■ Activity: Take the entries below and print, exactly, the stretch from the line containing "Screen dimensions: 552x380" through the line containing "Enable the Ожидание", both included.

:::::

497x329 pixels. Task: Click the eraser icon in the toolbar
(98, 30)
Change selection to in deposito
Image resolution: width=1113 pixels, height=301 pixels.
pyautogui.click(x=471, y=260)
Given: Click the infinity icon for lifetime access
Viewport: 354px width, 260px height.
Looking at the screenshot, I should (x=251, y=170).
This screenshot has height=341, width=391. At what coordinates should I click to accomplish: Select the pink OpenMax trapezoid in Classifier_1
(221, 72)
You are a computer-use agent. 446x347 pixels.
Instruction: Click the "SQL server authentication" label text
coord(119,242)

:::::

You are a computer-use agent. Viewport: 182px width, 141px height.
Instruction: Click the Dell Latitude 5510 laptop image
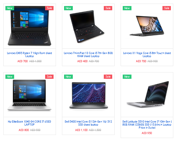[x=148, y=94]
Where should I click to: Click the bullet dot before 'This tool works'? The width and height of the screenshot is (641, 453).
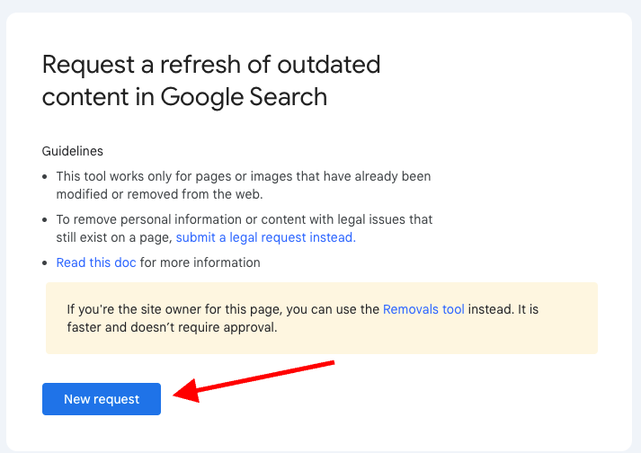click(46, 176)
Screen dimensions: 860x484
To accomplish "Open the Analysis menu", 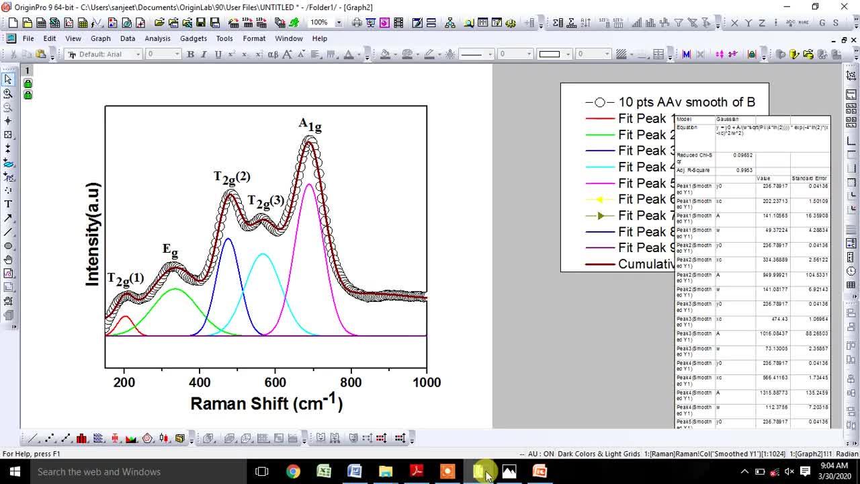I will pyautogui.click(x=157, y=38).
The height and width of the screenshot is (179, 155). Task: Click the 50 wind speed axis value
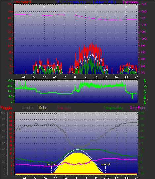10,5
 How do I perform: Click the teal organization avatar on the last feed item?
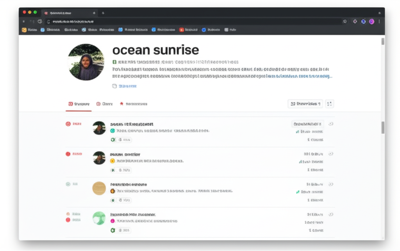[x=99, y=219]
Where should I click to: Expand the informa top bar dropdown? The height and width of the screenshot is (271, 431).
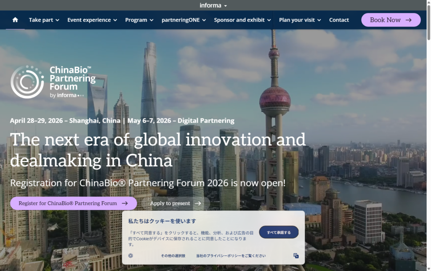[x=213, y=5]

:::::

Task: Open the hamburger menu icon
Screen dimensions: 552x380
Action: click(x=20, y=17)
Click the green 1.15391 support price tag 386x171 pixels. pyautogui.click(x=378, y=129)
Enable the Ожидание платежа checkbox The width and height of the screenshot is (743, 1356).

:::::

■ Answer to this problem:
Screen dimensions: 552x380
Action: click(x=20, y=17)
Click the green 1.15391 support price tag 386x171 pixels. pyautogui.click(x=378, y=129)
Enable the Ожидание платежа checkbox The width and height of the screenshot is (743, 1356).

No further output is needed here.